WHAT YOU HAVE TO DO.
Only the lines from the one containing "Task: Click the Pages icon in the sidebar" through the end of the listing are to be repeated, exactly and without pictures.
>>
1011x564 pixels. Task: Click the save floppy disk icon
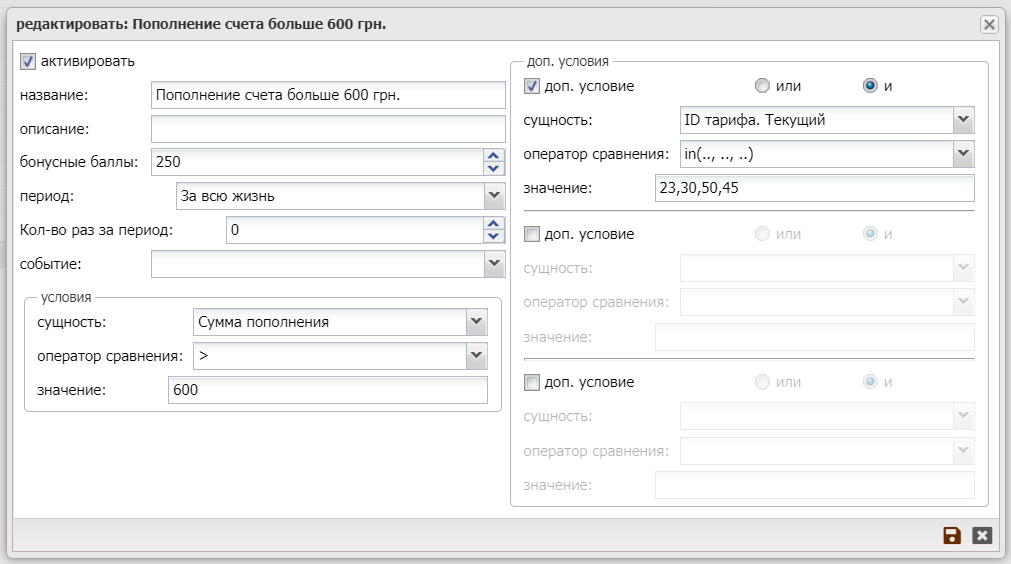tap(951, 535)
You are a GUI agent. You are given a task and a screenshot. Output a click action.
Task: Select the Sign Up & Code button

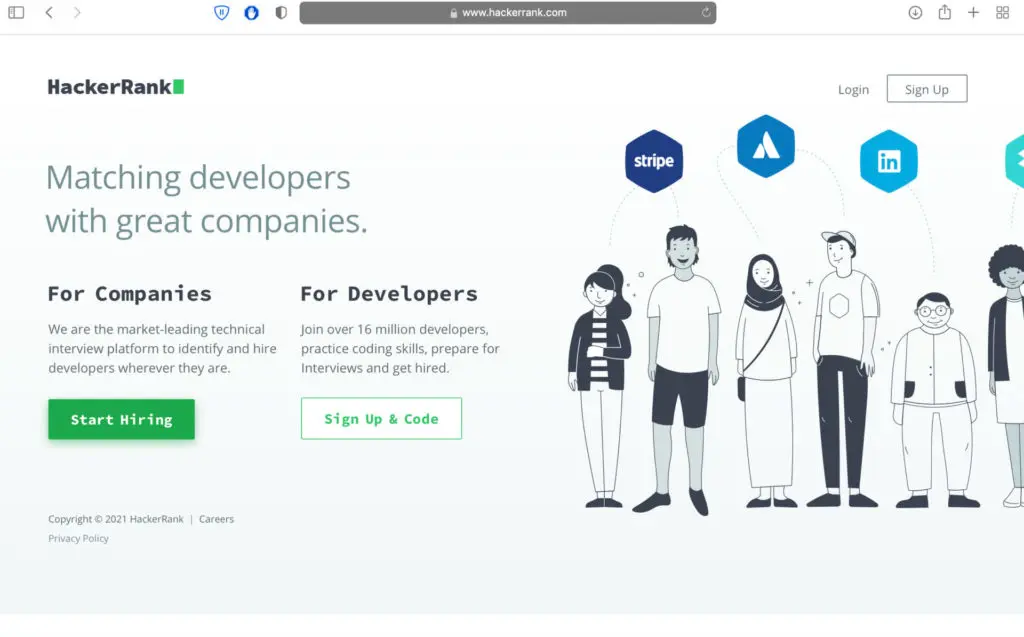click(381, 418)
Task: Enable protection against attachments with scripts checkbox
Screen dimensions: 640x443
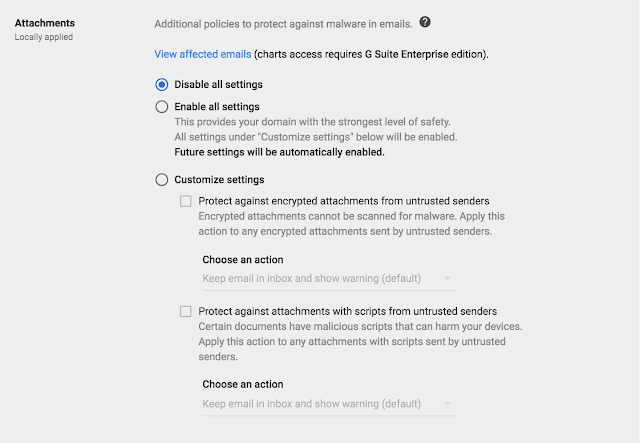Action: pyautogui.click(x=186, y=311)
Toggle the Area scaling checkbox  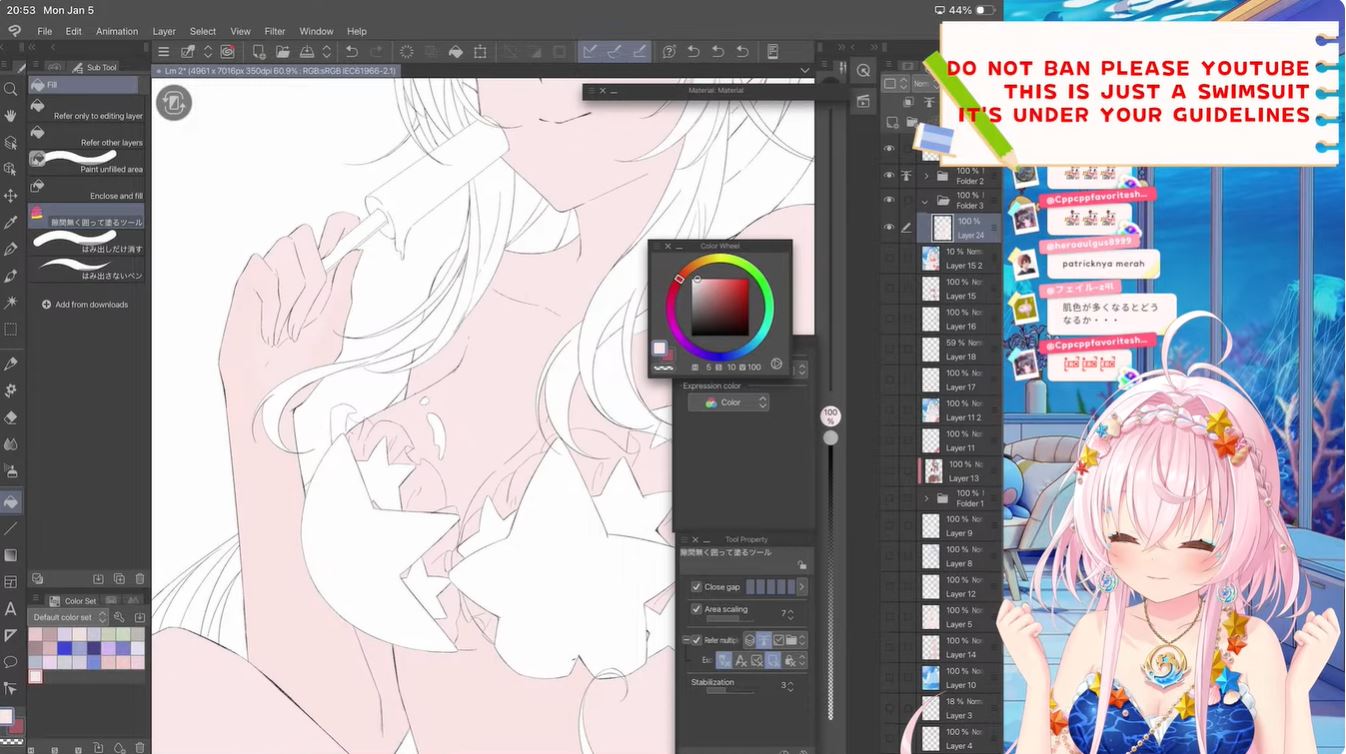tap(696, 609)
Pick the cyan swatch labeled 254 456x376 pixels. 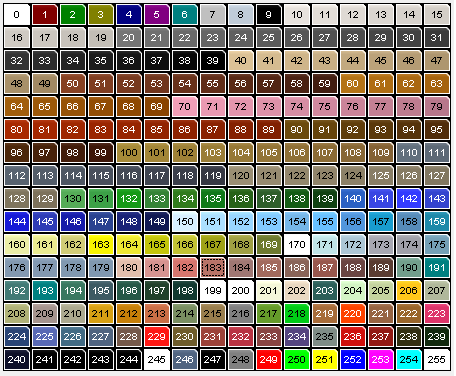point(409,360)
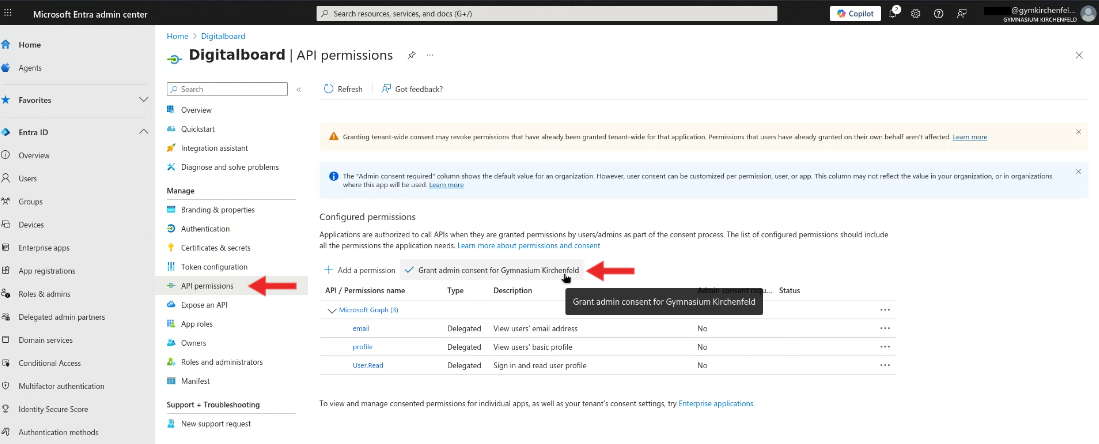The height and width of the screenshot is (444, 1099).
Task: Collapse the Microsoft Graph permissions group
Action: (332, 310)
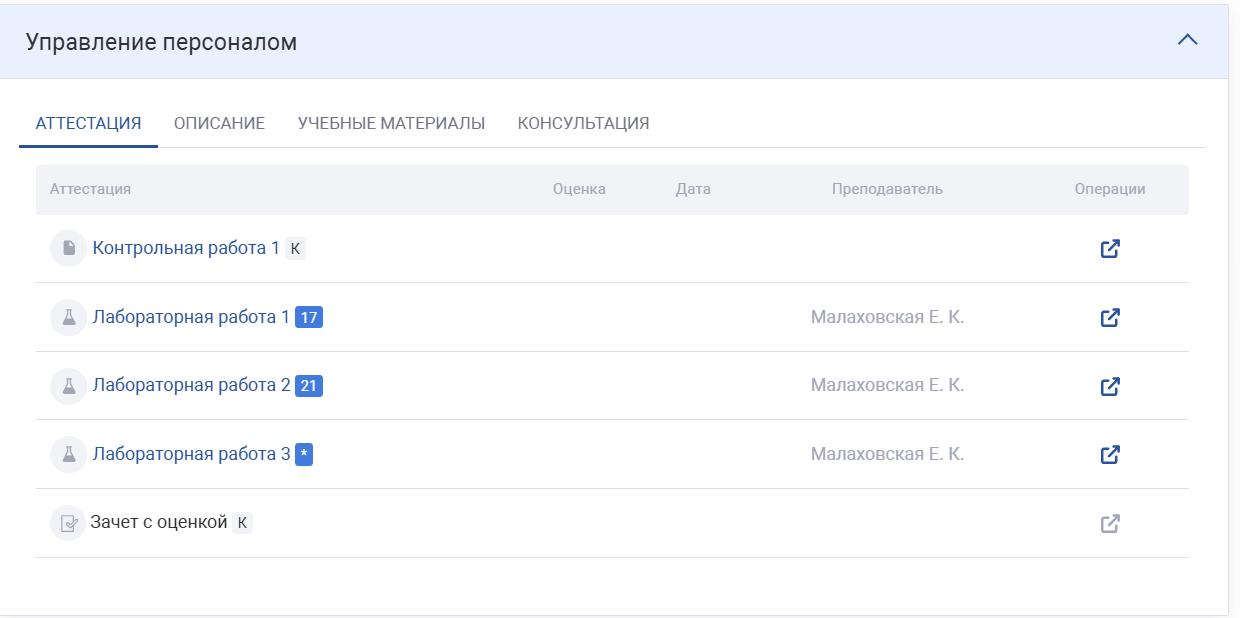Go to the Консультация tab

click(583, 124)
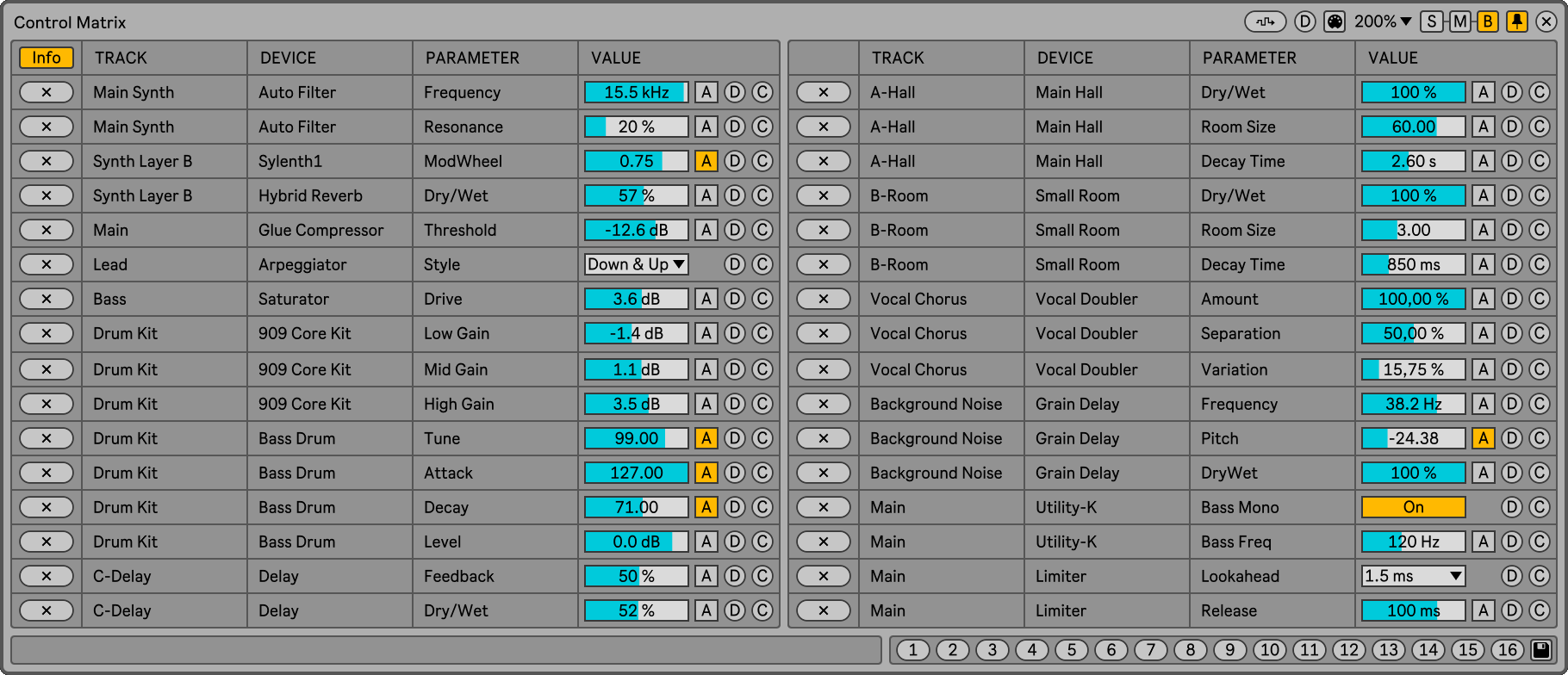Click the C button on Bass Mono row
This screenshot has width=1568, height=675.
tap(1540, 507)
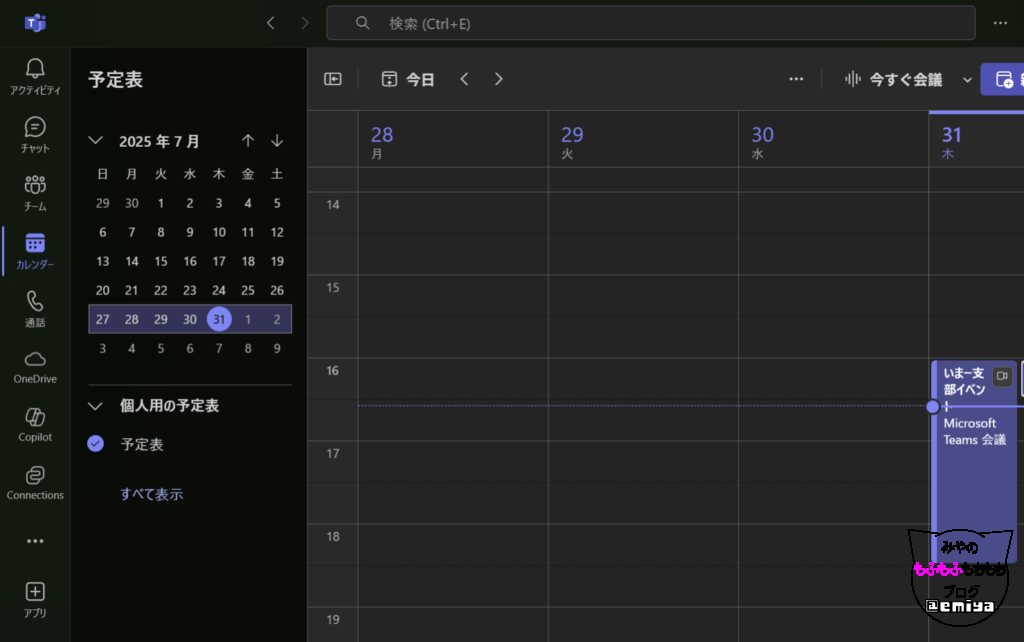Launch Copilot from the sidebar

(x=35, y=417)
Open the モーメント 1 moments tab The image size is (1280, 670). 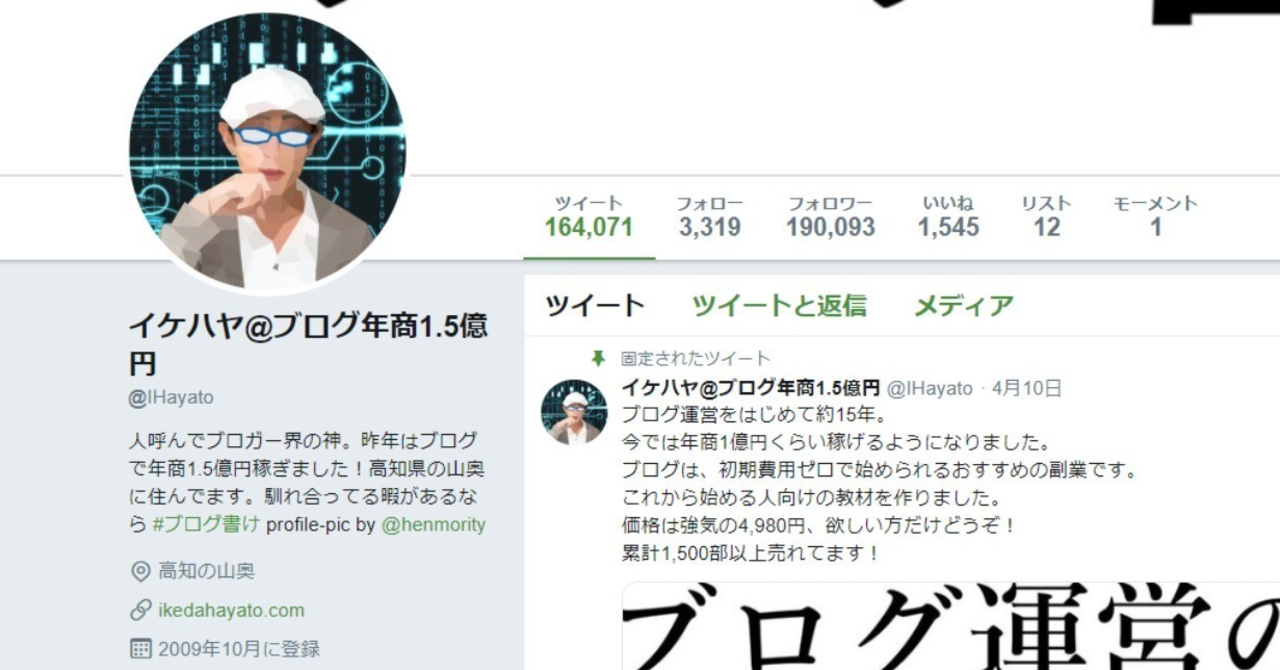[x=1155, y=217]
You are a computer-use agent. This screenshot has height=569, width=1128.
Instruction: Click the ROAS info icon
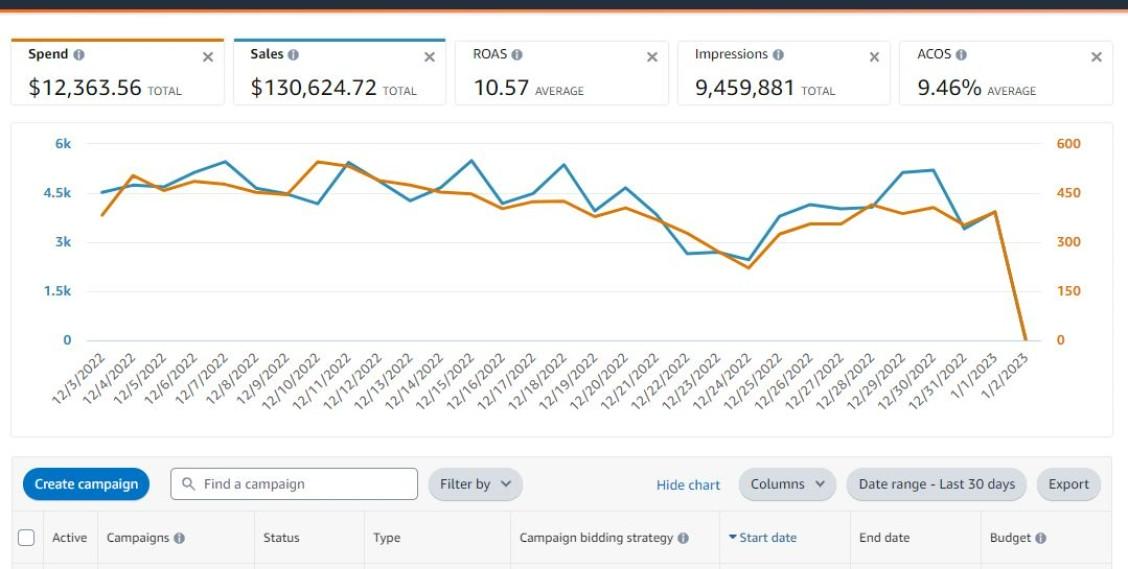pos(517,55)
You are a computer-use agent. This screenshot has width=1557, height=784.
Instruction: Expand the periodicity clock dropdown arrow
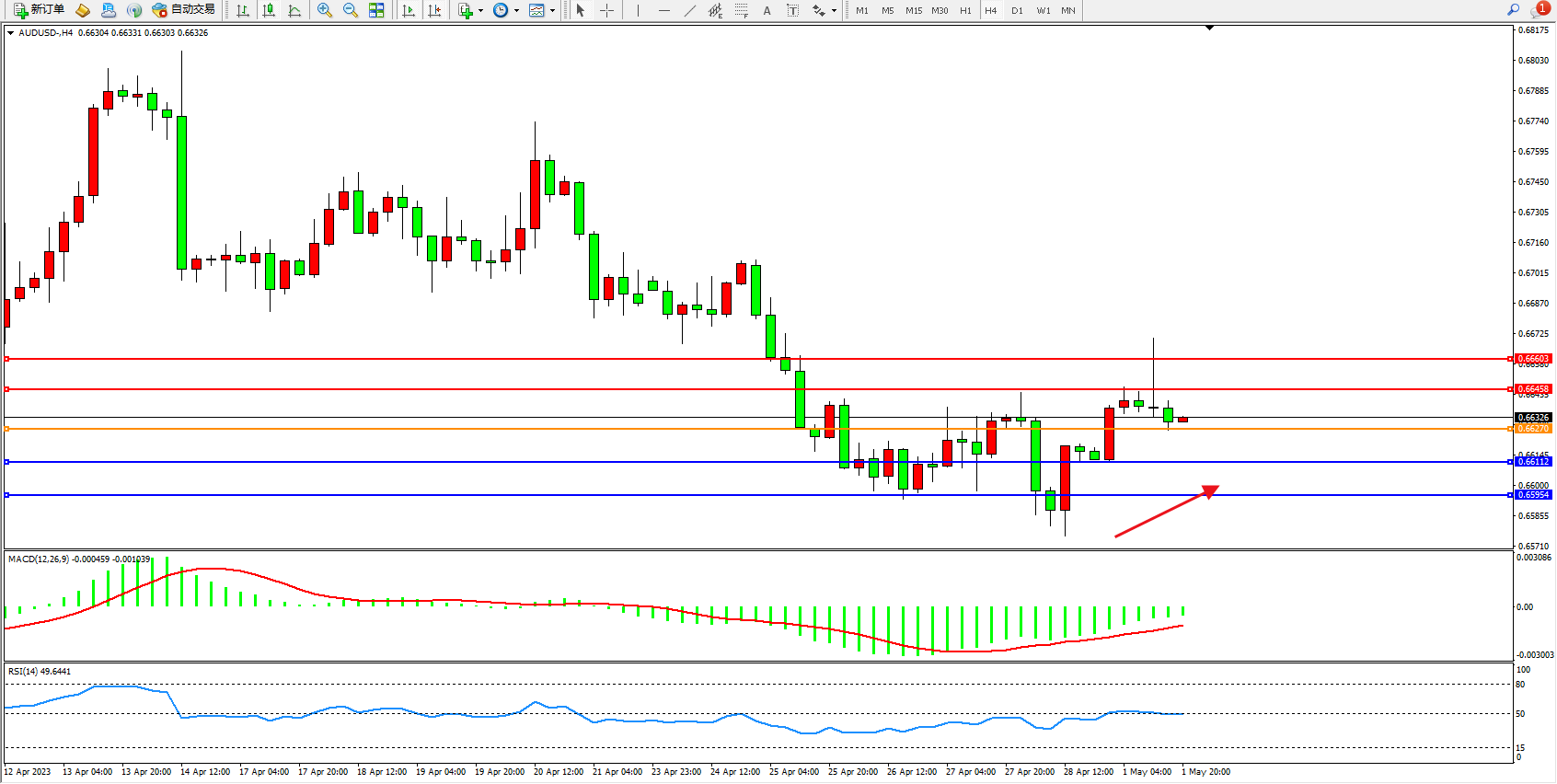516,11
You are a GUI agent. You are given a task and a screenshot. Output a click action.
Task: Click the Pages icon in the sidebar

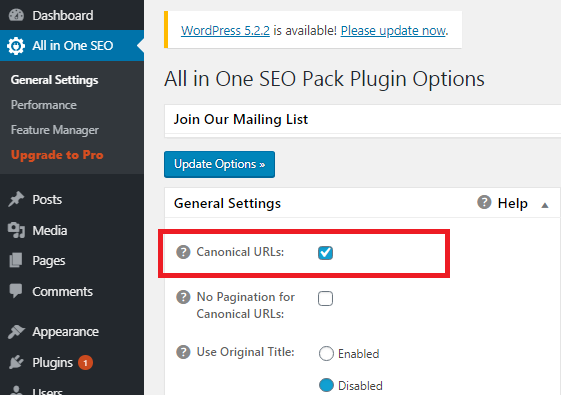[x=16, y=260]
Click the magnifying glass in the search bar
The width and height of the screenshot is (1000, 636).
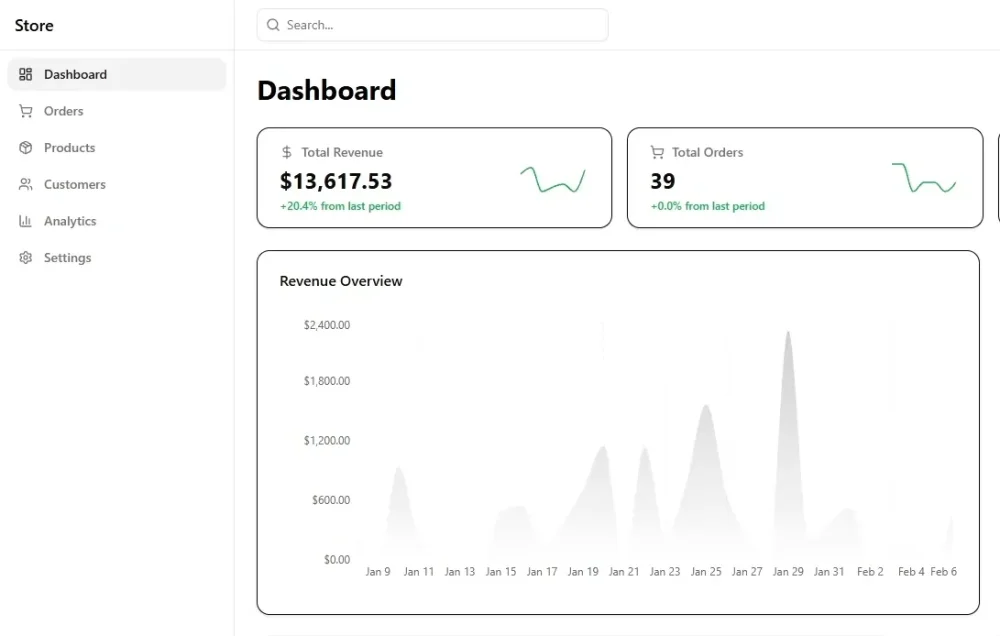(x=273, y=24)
<<
SOLUTION.
Task: Click the Pages icon in the sidebar

[x=16, y=260]
Click the magnifying glass in the search bar
The width and height of the screenshot is (1000, 636).
(x=273, y=24)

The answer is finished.